Manama, Bahrain Relatives of a Bahraini princess who eloped to the United States with an American Marine want the teen-ager to return, saying they are prepared to forgive her transgression, a government official said Saturday.
"Her family loves her and is really hoping that she will return home," an Information Ministry official said of Mariam Al Khalifa, 19. "She made a mistake and they are willing to forgive her."
The official refused to comment when asked whether Al Khalifa's husband, Pfc. Jason Johnson, also would be welcome.
Bahraini royalty rarely marry outside the family circle. They also belong to Islam's mainstream Sunni sect. Islam forbids Muslim women to marry non-Muslim men, though Muslim men can marry outside their faith.
Al Khalifa met Johnson, who is not a Muslim, last year at a mall in the Bahraini capital of Manama, where the 25-year-old Marine was assigned to a security unit. As his deployment was ending late last year, he forged U.S. military documents used by Al Khalifa to fly to the United States on a commercial airplane. Immigration officials in Chicago discovered the ruse.

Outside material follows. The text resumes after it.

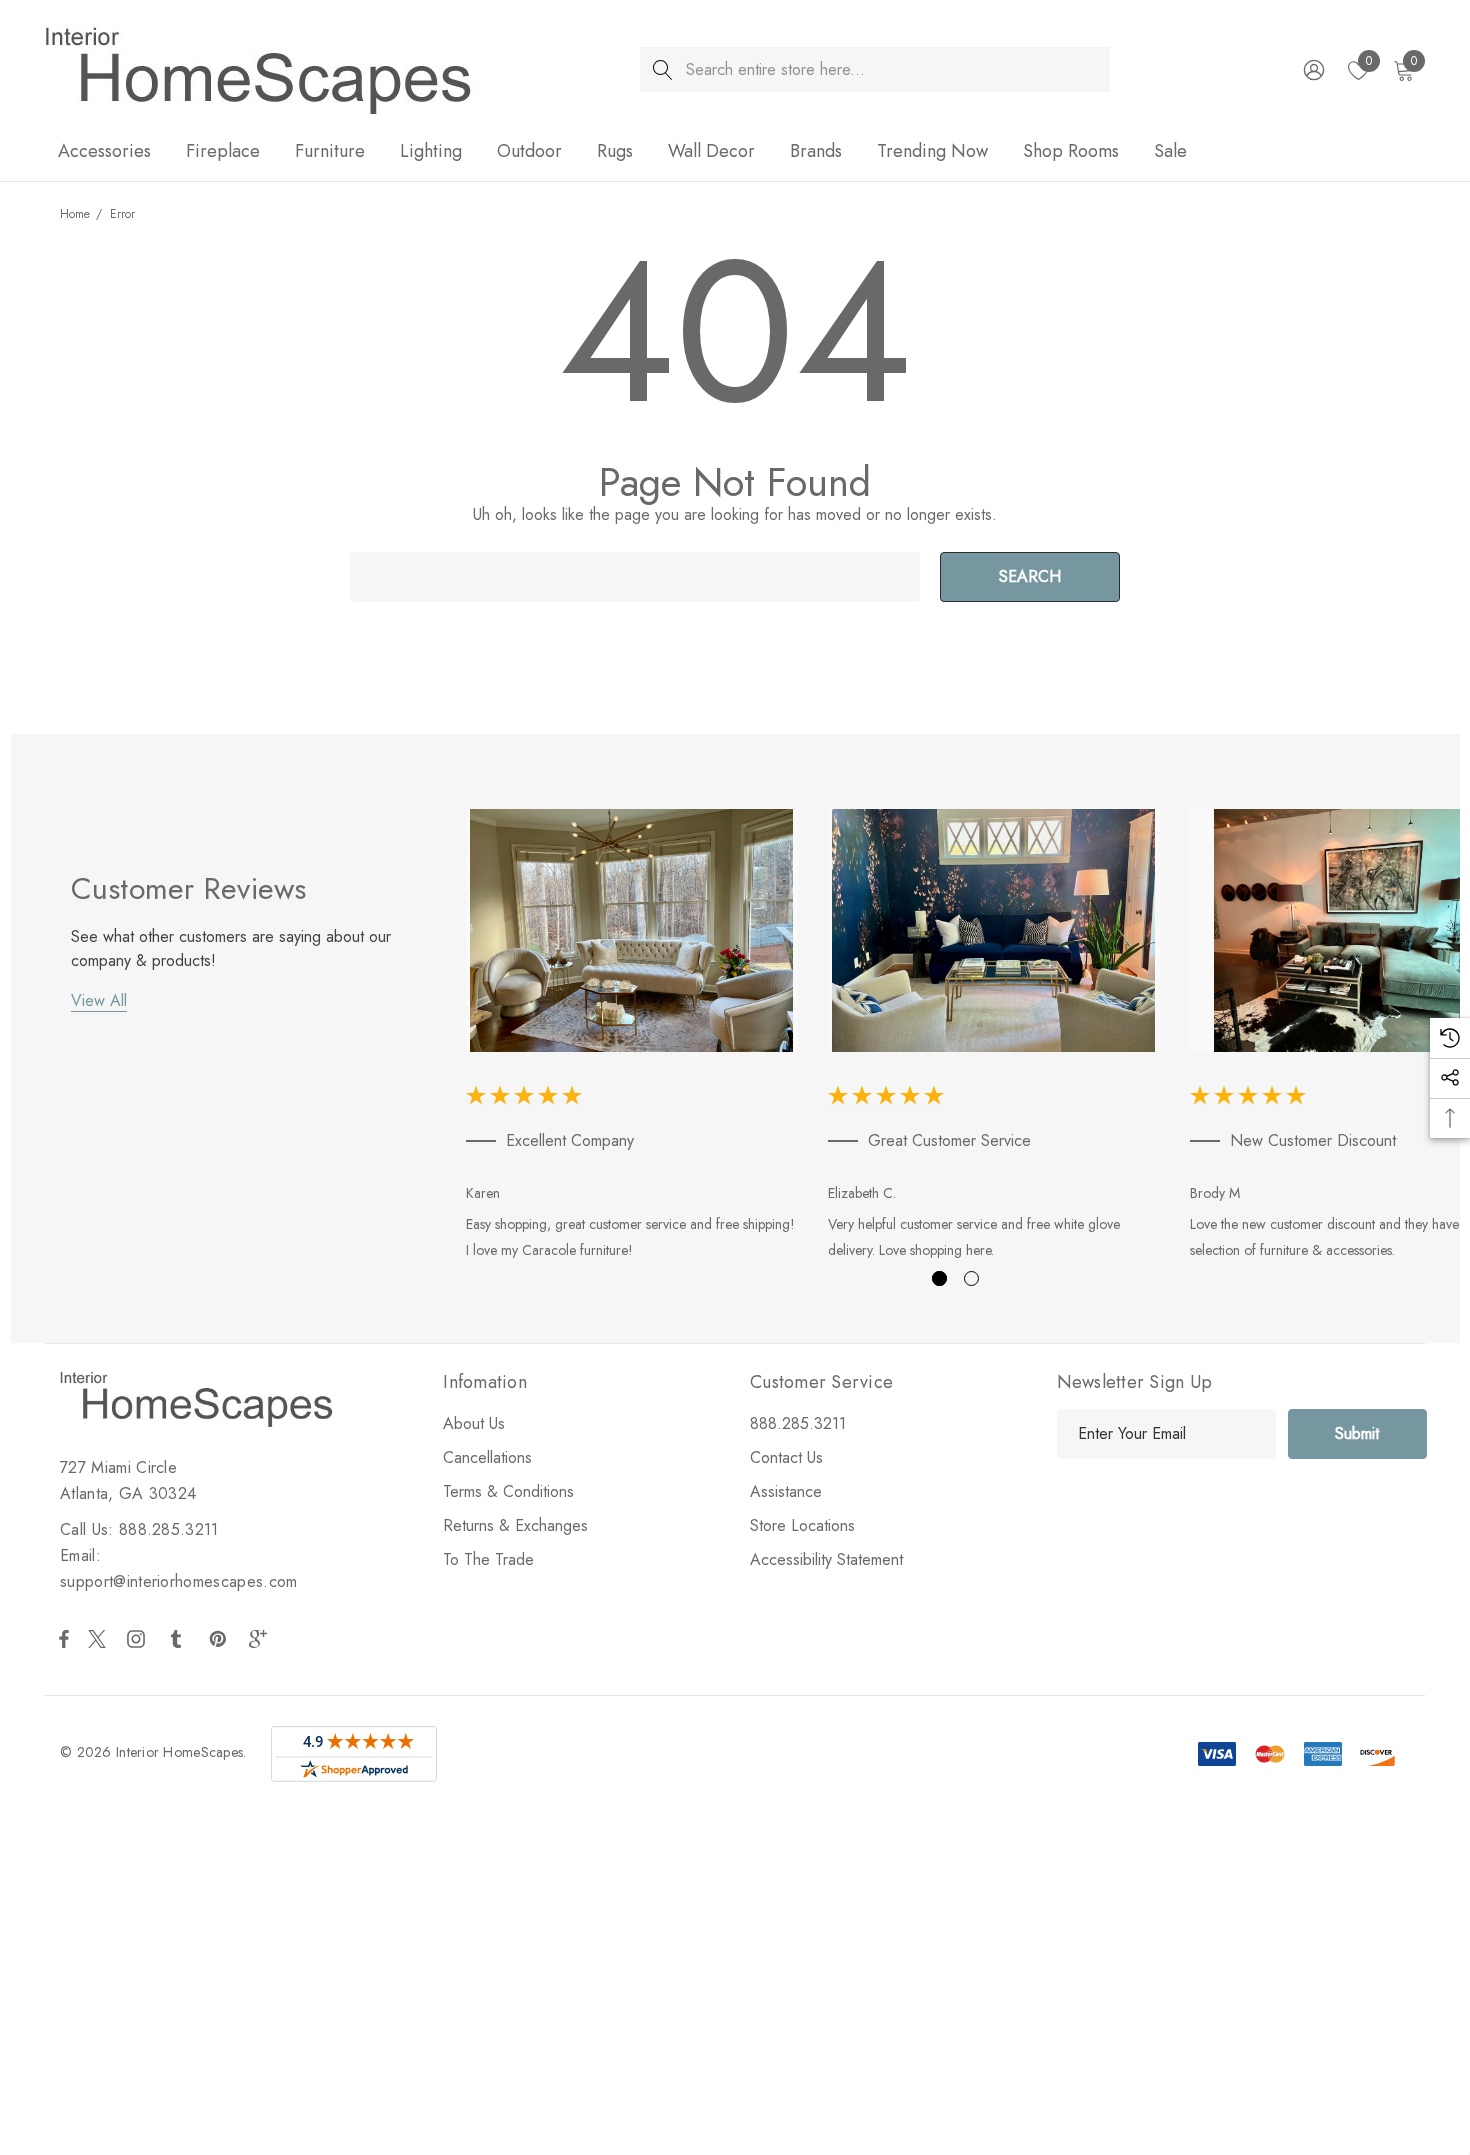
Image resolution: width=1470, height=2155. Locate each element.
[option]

The Marine Corps demoted Johnson from lance corporal to private first class and assigned him extra duty. The couple, who married in Las Vegas, live on the Camp Pendleton military base, north of San Diego.
The U.S. State Department wants Al Khalifa deported. She has requested asylum, saying she would face persecution for marrying a non-Muslim if she returns to Bahrain. She is to appear at an immigration hearing Monday.
The Information Ministry official said Al Khalifa would not be harmed.
Al Khalifa has won support from U.S. Sen. Barbara Boxer, a California Democrat, who urged U.S. immigration officials in a letter Thursday to allow her to remain in the country.
Al Khalifa's father is believed to be a cousin of Bahrain's head of state, Emir Hamad bin Isa Al Khalifa.
Bahrain is a small island nation off the eastern coast of Saudi Arabia that also is the regional base for the U.S. Navy's 5th Fleet.